Il congedo per cure degli invalidi civili

Disamina dell'istituto ed aspetti procedurali

Tra gli istituti di tutela del/della lavoratore/lavoratrice dipendente affetto/a da invalidità, il congedo per cure rappresenta una misura di particolare rilievo, ma ancora non sempre correttamente utilizzata nella prassi. Disciplinato dall’art. 7 del D.lgs. n. 119/2011, esso riconosce ai lavoratori mutilati o invalidi civili con una riduzione della capacità lavorativa superiore al 50% il diritto a fruire, ogni anno, di un periodo di assenza fino ad un massimo di 30 giorni finalizzato esclusivamente allo svolgimento di cure direttamente connesse alla patologia invalidante.

Si tratta di un congedo aggiuntivo rispetto alle ordinarie assenze per malattia e non computabile ai fini del periodo di comporto, con una rilevante conseguenza in termini di tutela del posto di lavoro. La fruizione può avvenire in modo continuativo o frazionato, purché i giorni siano collocati all’interno dello stesso anno solare e debitamente giustificati. In caso di utilizzo continuativo, i 30 giorni andranno intesi come di calendario.

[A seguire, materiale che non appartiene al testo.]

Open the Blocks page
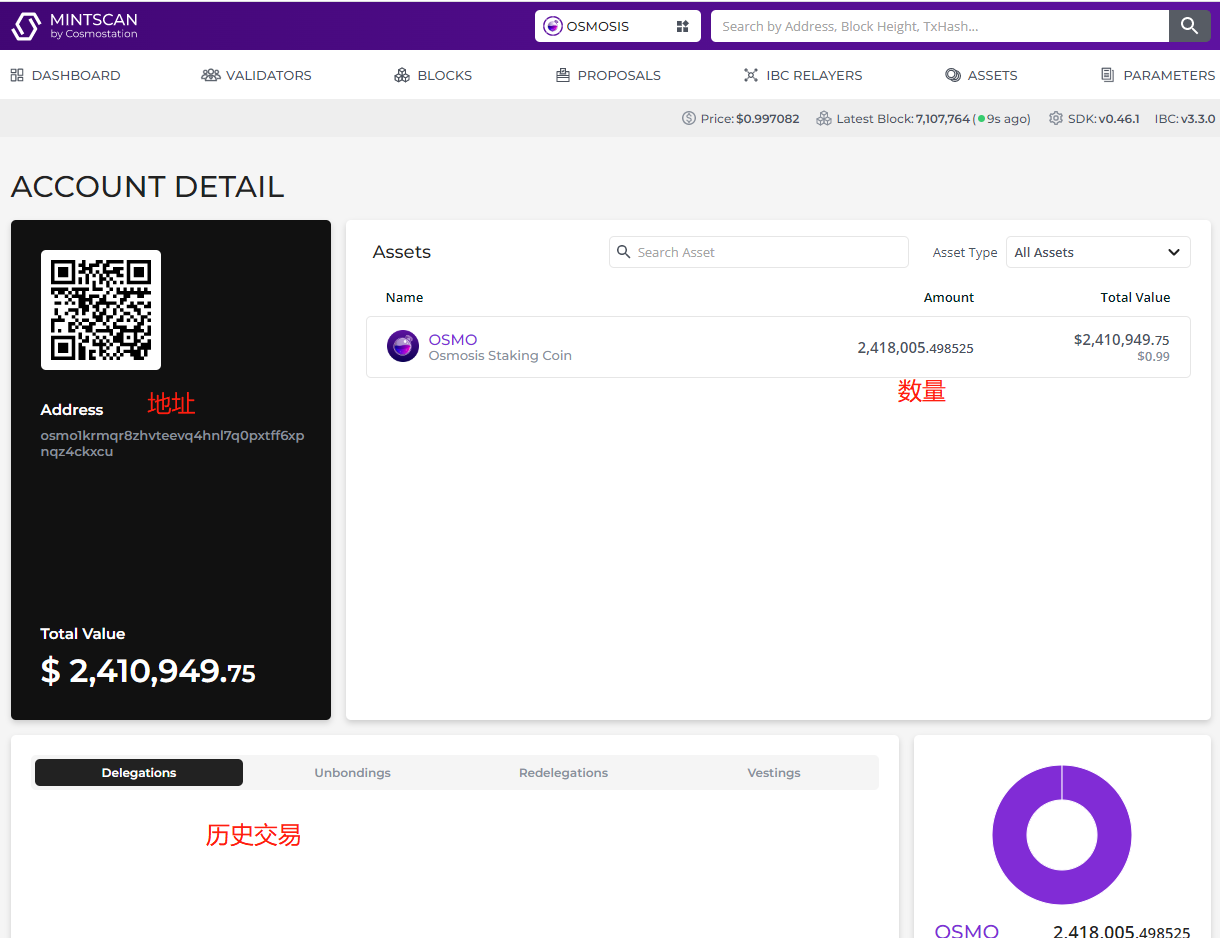The width and height of the screenshot is (1220, 938). 433,75
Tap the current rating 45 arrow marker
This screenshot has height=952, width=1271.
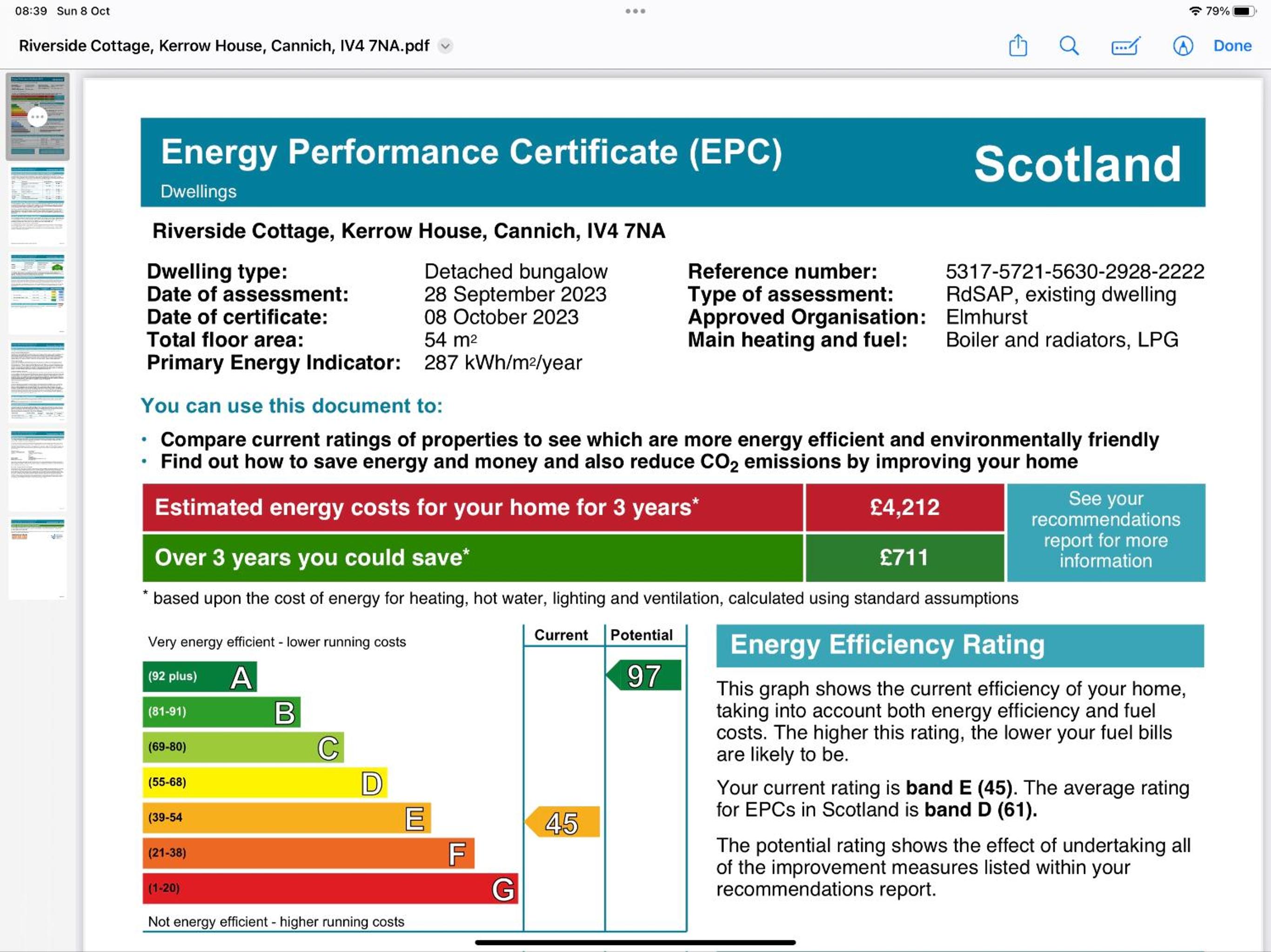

Un aspetto di particolare interesse è che, a differenza di altri istituti (come i permessi ex legge n. 104/1992), non è richiesto il riconoscimento dello stato di handicap grave. È sufficiente che l’invalidità sia già accertata nelle forme di legge e che un medico del Servizio Sanitario Nazionale certifichi la necessità e la non rinviabilità delle cure, nonché il loro collegamento con l’infermità riconosciuta.

Dal punto di vista procedurale, il lavoratore deve presentare apposita domanda al datore di lavoro, indicando i giorni richiesti e allegando la certificazione sanitaria. Accertati i requisiti di legge e la relativa documentazione, il datore di lavoro deve consentire la fruizione del congedo, potendo concordarne con il lavoratore le modalità in termini compatibili con l’organizzazione aziendale, ferma restando la prevalenza delle esigenze di tutela della salute. Al rientro, il lavoratore è tenuto a comprovare l’effettivo svolgimento delle cure, anche mediante attestazioni cumulative in caso di trattamenti continuativi.

Durante il congedo il dipendente ha diritto a percepire il trattamento calcolato secondo il regime economico delle assenze per malattia, con oneri sostenuti integralmente dal datore di lavoro e non dall’istituto previdenziale. Ai fini del meccanismo del computo dell’indennità, la giurisprudenza e gli orientamenti amministrativi hanno da tempo chiarito che, anche in caso di fruizione frazionata, si tratta di un unico episodio morboso collegato alla medesima patologia (vedi Ministero del lavoro e delle Politiche Sociali – Direzione Generale – nota dell’8/3/2013).